> **WHAT YOU HAVE TO DO**: Of the lines listed below, return exactly those that run from the line containing "BCC partnership blog in full (437, 1226)" through the line containing "[button] (676, 1254)", both included.
(STORED DATA)
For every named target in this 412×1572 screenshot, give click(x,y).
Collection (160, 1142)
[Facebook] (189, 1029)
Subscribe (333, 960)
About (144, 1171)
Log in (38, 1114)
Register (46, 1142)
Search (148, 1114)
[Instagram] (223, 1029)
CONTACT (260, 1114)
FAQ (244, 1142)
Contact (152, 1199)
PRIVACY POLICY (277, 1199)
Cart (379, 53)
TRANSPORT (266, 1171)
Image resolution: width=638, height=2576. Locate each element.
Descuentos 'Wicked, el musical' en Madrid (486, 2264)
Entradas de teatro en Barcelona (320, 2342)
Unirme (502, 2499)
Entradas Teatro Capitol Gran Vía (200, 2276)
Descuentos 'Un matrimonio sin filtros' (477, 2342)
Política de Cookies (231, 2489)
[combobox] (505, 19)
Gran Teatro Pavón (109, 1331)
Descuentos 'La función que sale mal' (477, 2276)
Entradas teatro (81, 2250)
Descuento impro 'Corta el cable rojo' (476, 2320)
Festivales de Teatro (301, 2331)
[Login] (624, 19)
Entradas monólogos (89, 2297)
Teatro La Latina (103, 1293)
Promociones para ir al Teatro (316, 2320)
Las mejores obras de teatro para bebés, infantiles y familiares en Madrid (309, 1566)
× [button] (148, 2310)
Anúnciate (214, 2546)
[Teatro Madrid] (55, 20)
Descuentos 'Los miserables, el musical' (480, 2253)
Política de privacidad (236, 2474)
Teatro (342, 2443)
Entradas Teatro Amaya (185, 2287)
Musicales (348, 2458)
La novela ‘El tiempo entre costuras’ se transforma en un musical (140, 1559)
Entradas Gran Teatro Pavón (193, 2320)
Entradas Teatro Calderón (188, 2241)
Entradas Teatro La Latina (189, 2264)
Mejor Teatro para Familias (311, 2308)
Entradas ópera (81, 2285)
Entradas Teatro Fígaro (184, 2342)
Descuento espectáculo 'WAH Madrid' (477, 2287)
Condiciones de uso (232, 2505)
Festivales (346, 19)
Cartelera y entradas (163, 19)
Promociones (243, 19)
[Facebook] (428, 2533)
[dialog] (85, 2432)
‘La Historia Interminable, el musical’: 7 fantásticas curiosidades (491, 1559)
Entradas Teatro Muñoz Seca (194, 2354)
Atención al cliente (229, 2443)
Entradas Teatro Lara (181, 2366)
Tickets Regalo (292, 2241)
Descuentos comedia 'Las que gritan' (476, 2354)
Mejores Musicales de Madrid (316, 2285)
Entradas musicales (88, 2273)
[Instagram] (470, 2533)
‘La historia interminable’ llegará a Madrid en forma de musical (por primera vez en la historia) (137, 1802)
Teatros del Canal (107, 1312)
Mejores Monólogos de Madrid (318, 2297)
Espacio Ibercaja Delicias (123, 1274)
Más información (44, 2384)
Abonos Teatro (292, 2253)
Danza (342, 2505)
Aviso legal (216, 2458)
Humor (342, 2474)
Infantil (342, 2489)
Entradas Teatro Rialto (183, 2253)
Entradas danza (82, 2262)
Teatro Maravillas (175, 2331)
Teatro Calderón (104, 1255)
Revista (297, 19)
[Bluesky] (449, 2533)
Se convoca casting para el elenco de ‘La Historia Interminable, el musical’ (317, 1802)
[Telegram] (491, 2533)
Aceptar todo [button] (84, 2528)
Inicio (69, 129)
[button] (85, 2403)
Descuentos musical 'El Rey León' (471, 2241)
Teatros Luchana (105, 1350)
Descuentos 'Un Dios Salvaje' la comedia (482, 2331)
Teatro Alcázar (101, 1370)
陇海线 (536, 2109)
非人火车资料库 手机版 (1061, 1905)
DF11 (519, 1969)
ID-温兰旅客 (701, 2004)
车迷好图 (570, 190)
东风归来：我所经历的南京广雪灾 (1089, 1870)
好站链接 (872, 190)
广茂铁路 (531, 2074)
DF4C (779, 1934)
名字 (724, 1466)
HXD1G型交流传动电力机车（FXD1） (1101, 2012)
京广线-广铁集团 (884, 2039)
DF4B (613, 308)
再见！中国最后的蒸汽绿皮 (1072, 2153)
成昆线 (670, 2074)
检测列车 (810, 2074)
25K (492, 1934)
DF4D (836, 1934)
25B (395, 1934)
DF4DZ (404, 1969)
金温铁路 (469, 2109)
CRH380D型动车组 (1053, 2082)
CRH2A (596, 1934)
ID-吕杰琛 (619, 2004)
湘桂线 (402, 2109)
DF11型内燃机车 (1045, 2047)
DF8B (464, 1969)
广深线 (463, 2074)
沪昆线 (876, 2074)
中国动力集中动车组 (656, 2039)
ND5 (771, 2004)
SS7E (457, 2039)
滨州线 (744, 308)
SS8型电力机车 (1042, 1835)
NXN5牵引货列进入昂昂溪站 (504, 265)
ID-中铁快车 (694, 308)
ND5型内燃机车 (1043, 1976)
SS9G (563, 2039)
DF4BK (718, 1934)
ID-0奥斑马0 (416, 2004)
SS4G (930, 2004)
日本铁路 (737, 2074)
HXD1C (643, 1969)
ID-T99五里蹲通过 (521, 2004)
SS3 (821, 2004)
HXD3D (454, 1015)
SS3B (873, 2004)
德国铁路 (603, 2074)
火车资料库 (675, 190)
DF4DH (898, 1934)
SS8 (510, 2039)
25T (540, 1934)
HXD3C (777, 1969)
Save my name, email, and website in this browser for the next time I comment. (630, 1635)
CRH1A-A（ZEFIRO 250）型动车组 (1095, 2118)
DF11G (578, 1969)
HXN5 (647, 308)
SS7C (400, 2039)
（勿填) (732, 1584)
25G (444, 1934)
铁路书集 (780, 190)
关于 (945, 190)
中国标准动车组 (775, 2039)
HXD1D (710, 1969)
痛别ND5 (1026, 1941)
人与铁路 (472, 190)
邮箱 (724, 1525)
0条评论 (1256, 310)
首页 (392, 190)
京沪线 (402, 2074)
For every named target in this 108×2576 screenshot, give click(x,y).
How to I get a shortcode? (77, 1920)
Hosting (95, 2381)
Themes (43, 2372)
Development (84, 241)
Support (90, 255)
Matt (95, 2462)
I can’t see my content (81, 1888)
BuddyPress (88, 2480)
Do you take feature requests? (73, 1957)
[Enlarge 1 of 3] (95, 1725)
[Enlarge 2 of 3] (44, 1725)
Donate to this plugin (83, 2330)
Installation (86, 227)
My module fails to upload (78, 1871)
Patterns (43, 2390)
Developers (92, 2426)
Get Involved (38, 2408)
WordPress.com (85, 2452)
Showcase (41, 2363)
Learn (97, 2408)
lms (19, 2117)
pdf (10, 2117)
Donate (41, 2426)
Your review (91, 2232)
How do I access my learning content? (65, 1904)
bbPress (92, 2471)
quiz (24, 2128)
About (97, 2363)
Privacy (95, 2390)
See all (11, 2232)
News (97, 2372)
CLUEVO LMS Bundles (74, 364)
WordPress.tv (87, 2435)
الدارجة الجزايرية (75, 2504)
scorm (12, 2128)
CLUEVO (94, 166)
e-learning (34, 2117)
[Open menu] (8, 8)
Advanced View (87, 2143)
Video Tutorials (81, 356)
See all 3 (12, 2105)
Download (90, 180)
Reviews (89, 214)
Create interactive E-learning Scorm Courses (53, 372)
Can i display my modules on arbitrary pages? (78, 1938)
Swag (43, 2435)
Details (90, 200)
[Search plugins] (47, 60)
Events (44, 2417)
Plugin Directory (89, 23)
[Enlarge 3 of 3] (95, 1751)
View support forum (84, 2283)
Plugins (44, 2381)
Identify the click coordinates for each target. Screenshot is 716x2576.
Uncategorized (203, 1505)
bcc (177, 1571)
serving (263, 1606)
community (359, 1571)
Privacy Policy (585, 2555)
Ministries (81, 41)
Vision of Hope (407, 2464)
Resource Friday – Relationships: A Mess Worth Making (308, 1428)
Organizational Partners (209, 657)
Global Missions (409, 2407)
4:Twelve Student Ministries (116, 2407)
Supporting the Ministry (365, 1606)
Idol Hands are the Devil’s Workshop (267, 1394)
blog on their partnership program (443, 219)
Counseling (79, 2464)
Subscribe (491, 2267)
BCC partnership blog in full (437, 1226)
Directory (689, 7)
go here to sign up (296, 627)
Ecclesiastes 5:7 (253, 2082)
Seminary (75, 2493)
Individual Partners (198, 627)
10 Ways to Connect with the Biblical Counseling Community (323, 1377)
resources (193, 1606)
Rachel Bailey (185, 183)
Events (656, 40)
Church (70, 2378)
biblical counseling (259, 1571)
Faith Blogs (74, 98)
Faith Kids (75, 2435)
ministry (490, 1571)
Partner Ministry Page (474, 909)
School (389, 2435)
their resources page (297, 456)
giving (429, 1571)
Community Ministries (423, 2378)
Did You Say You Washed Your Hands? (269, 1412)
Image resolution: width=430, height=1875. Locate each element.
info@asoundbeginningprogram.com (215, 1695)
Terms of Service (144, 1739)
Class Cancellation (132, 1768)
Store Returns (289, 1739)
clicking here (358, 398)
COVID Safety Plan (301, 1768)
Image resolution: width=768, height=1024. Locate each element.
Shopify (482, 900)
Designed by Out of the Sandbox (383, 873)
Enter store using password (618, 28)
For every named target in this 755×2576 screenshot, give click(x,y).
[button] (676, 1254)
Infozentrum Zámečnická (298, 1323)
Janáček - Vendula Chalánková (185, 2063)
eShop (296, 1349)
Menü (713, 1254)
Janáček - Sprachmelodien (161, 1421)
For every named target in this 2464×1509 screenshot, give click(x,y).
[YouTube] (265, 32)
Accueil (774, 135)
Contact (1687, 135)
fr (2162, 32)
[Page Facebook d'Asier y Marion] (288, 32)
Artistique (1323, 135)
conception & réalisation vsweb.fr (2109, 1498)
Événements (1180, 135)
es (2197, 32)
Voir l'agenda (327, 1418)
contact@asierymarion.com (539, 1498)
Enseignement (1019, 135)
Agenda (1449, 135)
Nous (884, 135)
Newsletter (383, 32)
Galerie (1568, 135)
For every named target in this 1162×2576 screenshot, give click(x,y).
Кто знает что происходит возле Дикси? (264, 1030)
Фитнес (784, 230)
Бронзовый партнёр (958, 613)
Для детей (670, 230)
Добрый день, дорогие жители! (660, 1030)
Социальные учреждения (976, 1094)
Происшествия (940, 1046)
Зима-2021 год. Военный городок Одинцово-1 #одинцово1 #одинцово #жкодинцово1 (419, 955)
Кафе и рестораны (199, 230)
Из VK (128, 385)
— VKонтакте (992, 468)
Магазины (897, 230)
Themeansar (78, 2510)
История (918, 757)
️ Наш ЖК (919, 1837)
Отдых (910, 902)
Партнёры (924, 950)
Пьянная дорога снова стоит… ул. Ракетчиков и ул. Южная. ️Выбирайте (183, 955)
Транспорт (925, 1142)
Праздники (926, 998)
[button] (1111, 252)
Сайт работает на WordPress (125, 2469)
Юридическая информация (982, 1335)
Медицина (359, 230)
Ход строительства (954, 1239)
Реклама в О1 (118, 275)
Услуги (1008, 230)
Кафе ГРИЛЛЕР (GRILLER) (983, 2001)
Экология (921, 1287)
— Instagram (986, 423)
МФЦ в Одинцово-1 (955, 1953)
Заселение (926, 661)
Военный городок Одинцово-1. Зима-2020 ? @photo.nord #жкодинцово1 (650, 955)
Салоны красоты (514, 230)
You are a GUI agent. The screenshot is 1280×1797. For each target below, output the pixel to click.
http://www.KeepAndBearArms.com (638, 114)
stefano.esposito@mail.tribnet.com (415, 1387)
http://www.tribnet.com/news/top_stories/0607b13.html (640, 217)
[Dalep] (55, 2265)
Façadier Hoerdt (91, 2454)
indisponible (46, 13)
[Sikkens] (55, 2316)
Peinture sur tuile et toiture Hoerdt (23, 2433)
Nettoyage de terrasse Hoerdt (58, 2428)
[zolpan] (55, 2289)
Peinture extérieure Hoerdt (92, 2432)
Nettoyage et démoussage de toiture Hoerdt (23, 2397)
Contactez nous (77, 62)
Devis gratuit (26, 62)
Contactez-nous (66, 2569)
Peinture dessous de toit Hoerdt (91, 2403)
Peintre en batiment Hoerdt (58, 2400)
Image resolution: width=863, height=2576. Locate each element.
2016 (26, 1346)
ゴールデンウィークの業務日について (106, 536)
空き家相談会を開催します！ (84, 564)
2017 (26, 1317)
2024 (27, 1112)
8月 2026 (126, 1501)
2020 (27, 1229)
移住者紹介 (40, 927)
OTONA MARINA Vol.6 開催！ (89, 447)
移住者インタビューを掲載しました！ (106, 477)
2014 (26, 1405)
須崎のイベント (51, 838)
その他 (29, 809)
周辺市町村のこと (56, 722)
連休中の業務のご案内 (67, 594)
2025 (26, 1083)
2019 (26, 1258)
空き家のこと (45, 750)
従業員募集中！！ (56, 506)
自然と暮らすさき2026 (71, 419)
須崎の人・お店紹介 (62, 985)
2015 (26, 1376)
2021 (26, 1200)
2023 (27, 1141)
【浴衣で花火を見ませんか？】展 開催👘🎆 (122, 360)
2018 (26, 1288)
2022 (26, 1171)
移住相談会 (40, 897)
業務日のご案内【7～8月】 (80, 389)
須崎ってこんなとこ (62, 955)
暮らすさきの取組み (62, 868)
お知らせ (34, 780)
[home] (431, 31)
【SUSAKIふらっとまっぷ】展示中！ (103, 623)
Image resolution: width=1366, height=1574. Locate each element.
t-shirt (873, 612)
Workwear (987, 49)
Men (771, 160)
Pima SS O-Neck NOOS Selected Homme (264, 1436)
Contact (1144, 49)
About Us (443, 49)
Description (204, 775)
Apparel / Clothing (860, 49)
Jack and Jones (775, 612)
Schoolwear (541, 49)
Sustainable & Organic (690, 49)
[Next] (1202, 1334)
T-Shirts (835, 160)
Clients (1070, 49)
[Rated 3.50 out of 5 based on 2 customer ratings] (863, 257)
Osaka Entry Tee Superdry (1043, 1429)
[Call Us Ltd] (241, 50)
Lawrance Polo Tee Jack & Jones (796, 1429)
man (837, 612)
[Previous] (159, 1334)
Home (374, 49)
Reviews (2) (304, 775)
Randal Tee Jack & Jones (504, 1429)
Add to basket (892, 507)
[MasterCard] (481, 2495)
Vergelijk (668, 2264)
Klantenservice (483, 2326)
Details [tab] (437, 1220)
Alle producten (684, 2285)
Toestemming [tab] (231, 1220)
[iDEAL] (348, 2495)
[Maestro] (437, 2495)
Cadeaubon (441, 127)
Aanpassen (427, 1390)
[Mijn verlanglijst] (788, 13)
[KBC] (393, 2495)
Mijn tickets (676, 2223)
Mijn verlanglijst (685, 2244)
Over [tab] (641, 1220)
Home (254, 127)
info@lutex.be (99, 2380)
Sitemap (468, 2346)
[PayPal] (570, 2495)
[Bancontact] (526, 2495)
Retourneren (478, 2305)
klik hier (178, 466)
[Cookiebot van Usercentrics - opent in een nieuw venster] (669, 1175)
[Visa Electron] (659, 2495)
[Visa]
(End STORED DATA)
> **RESPONSE AREA**:
BCC partnership blog in full (437, 1226)
Directory (689, 7)
go here to sign up (296, 627)
Ecclesiastes 5:7 (253, 2082)
Seminary (75, 2493)
Individual Partners (198, 627)
10 Ways to Connect with the Biblical Counseling Community (323, 1377)
resources (193, 1606)
Rachel Bailey (185, 183)
Events (656, 40)
Church (70, 2378)
biblical counseling (259, 1571)
Faith Blogs (74, 98)
Faith Kids (75, 2435)
ministry (490, 1571)
Partner Ministry Page (474, 909)
School (389, 2435)
their resources page (297, 456)
giving (429, 1571)
Community Ministries (423, 2378)
Did You Say You Washed Your Hands? (269, 1412)
Image resolution: width=430, height=1875. Locate each element.
info@asoundbeginningprogram.com (215, 1695)
Terms of Service (144, 1739)
Class Cancellation (132, 1768)
Store Returns (289, 1739)
clicking here (358, 398)
COVID Safety Plan (301, 1768)
Image resolution: width=768, height=1024. Locate each element.
Shopify (482, 900)
Designed by Out of the Sandbox (383, 873)
Enter store using password (618, 28)
For every named target in this 755×2576 screenshot, give click(x,y).
[button] (676, 1254)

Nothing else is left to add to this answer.